Garden of delight

Garden of delight © xalanx / 123RF Stock Photo

Ginny Morris and Nicky Simmons, Principal Project Writers at Morris and Simmons Education help you to generate children's interest in the awe and wonder of watching things grow. All it needs is little bit of creativity and some thoughtful planning.

Provide each class with a raised bed outside or pots for the classroom. Challenge them to grow ingredients rowing food is adaptable and can be successful in both rural and urban settings. Whether you have a window box, indoor pots, or raised beds in an outdoor garden, children can be fascinated by the wonder of growing and enjoy eating something they have nurtured and cared for.

Pizza garden

Choose a sunny area in your garden and, using string, mark out a circle and divide it into pizza segments. Plant a different seed in each segment, for example, onions, different types of pepper, oregano, basil and parsley.
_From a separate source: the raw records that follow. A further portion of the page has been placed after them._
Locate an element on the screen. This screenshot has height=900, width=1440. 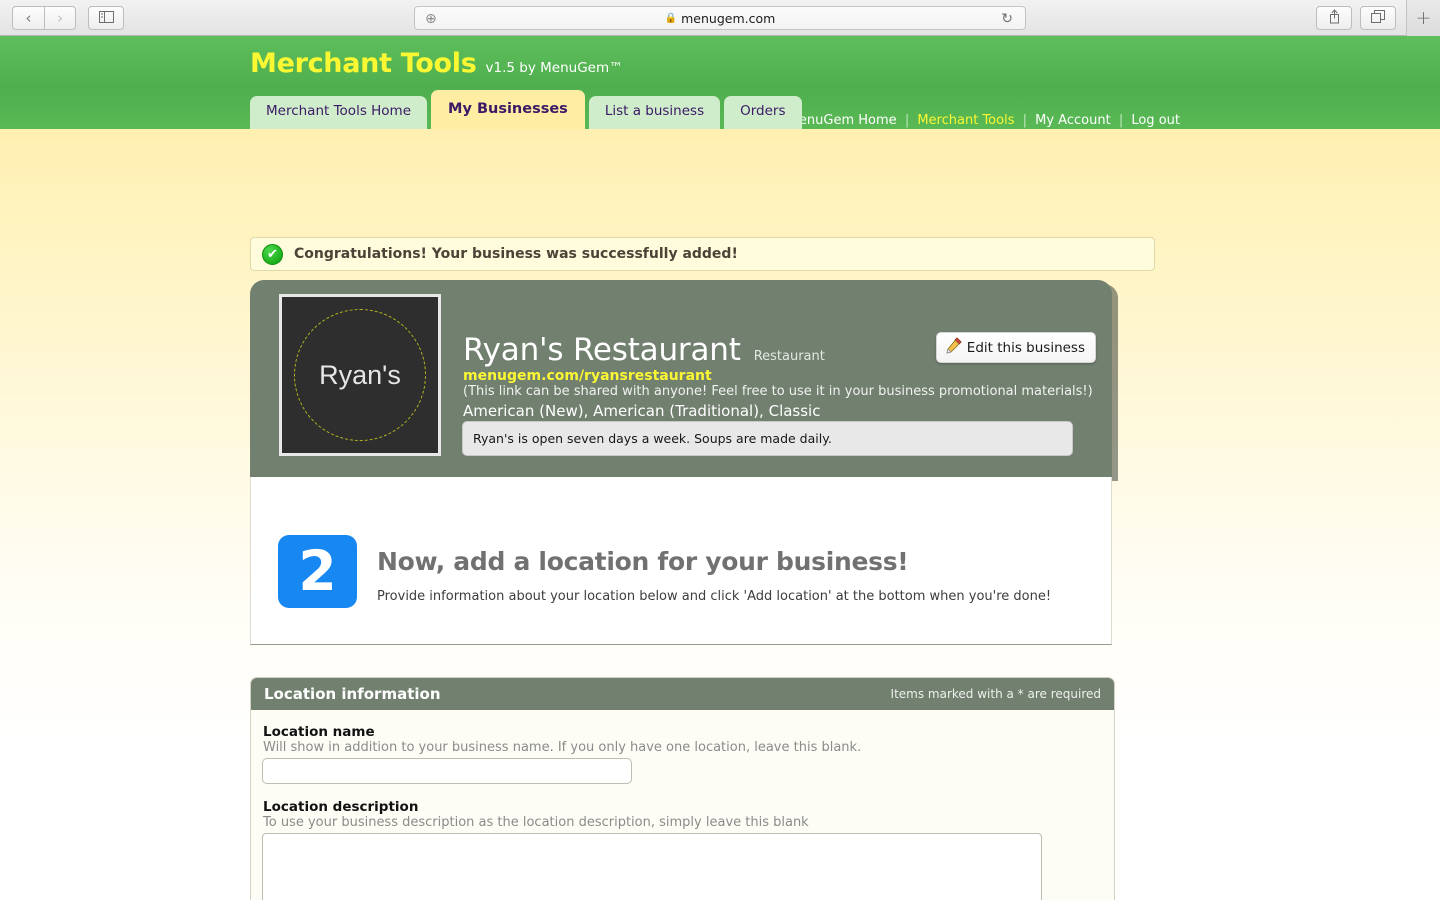
business-head: Ryan's Restaurant Restaurant is located at coordinates (644, 350).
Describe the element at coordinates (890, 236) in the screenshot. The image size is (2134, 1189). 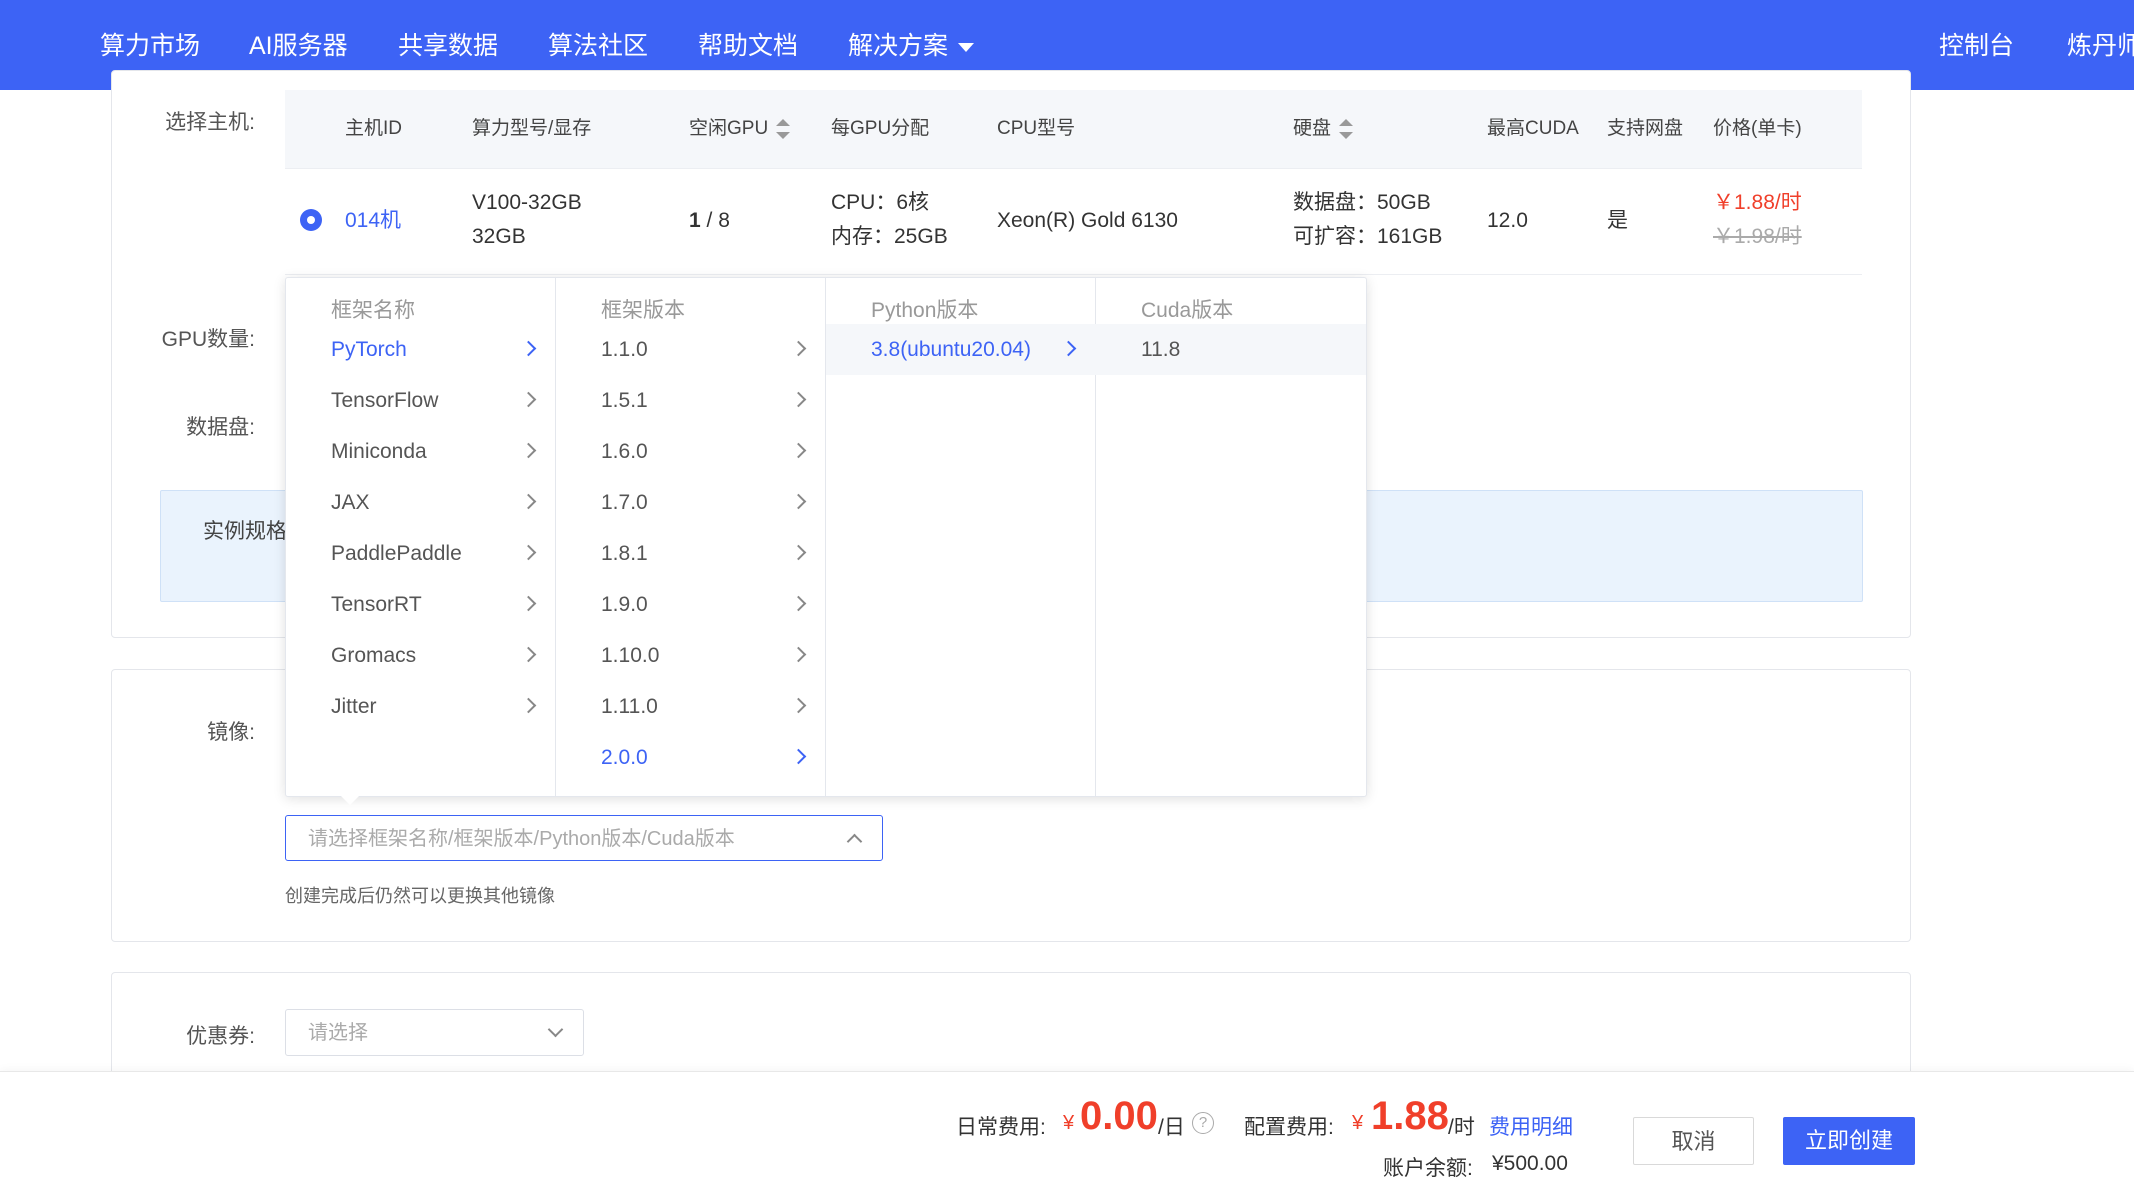
I see `mem-alloc: 内存：25GB` at that location.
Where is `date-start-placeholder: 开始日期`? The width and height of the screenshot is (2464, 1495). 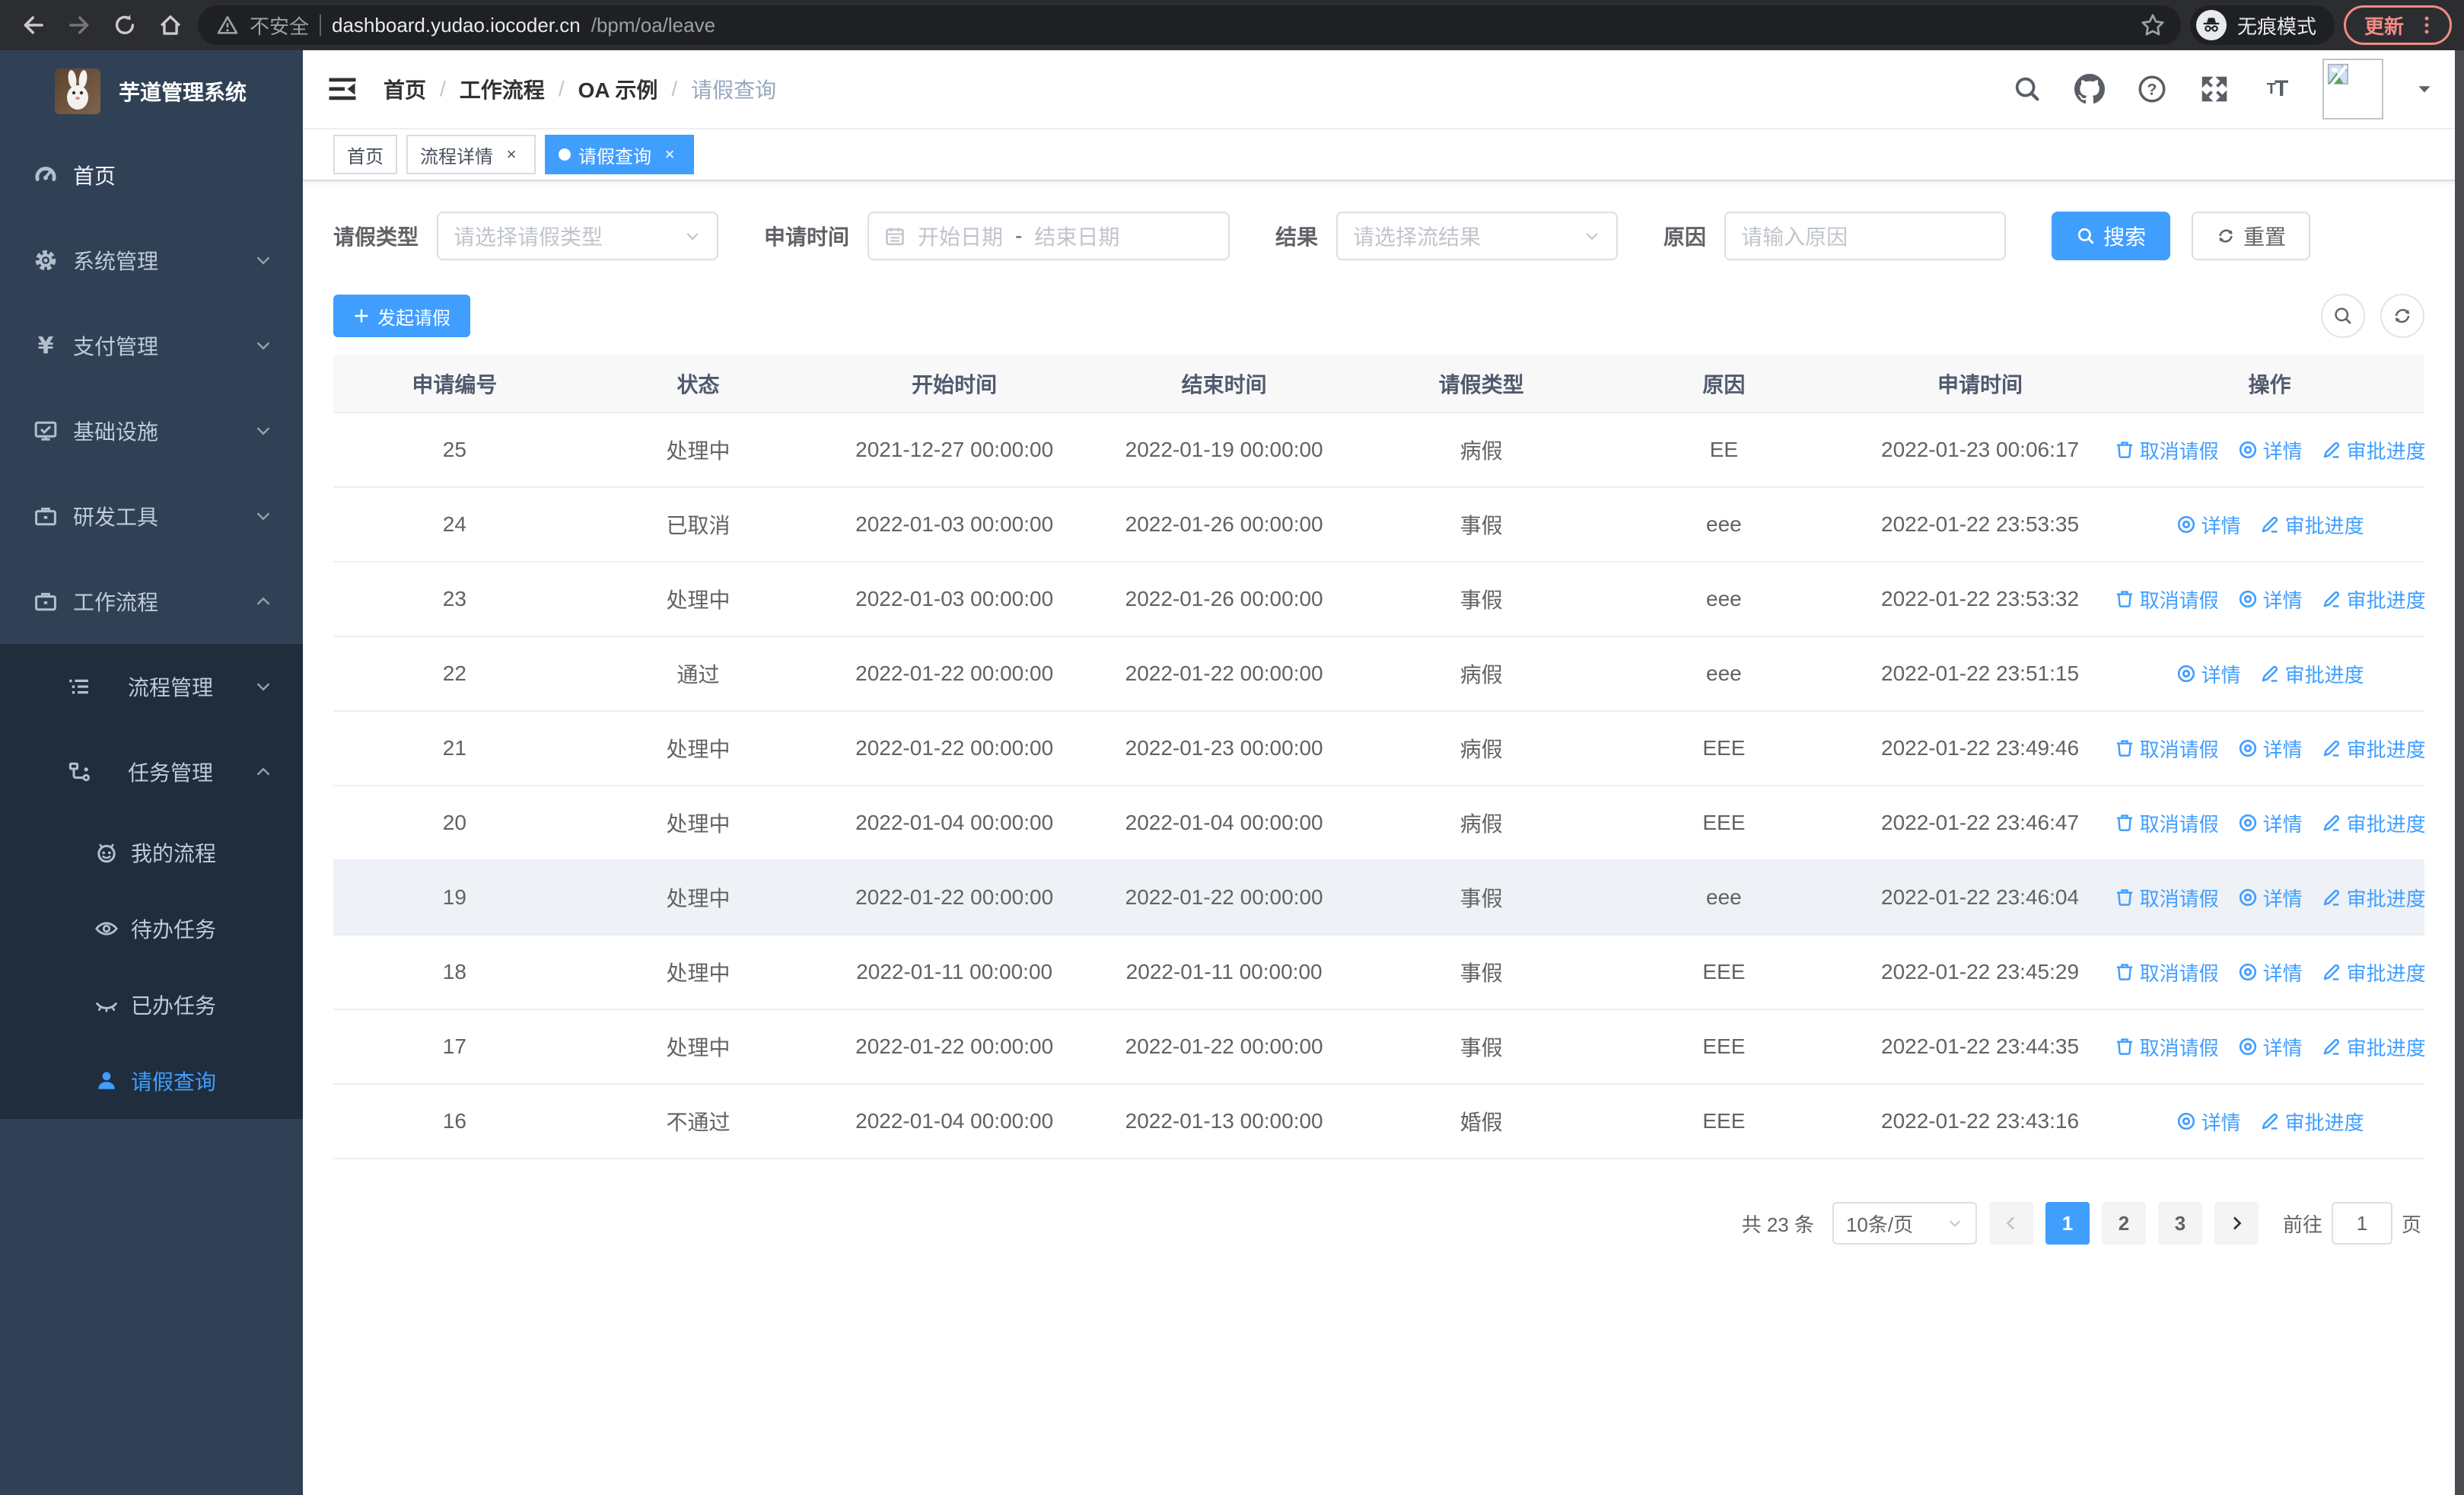
date-start-placeholder: 开始日期 is located at coordinates (960, 236).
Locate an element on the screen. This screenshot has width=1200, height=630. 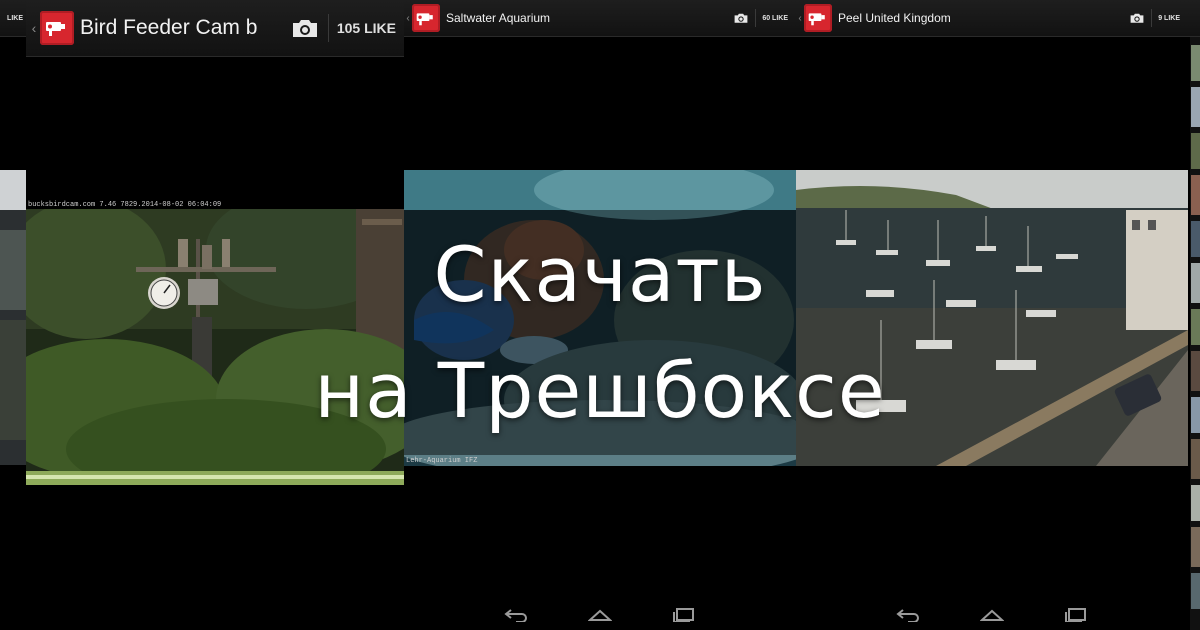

You will also need to grow a tomato plant in one of the sections. Once you have a bumper crop of vegetables and herbs create your own scrumptious and healthy pizza to share. This garden is best suited to the summer months and it is also worth investing in good quality soil so that your harvest is successful.

Recycled soup garden

Collect deep plastic containers such as large ice cream tubs and ask the children to decorate them in a garden theme. Pierce small holes in the bottom and put a thin layer of fine gravel for better drainage. Fill the rest of the tub with good-quality soil. Plant a range of vegetables such as carrots, sweet potatoes, celery, onions, garlic and chives. Add to the fun by creating your own recycled watering cans made from plastic bottles – simply pierce the lid with small holes. Let the children water the crops to keep the soil moist. Help children acquire a taste for a variety of vegetables by helping them to design and make their own soups using ‘home-grown’ ingredients.

Green fingered challenge

Provide each class with a raised outside or pots for the classroom. Challenge them to grow ingredients for a recipe of their choice such as soup or fruit salad. Provide competitive milestones, for example first shoot, tallest plant, biggest fruit, largest crop and give prizes to the winners. During the challenge give children particular roles such as head gardener (monitors the work of the gardening team), weeder, waterer, measurer, harvester, reporter/photographer (keeps a diary or blog of the progress).

Celebrate the harvest with a cooking day when children make their recipes and special visitors are invited to taste the different creations. The children could also produce a gardening magazine or video to show their top ten tips for growing your own food.

Top 10 growing tips

  1. Start small.
  2. Plan ahead.
  3. Create a routine and stick to it!
  4. Ask for donations.
  5. Reseed for new plants next year.
  6. Enlist the help of a greenfingered person.
  7. Be patient.
  8. Perservere, if things don't work out there is still lots of learning going on.
  9. Remember you can grow food anywhere.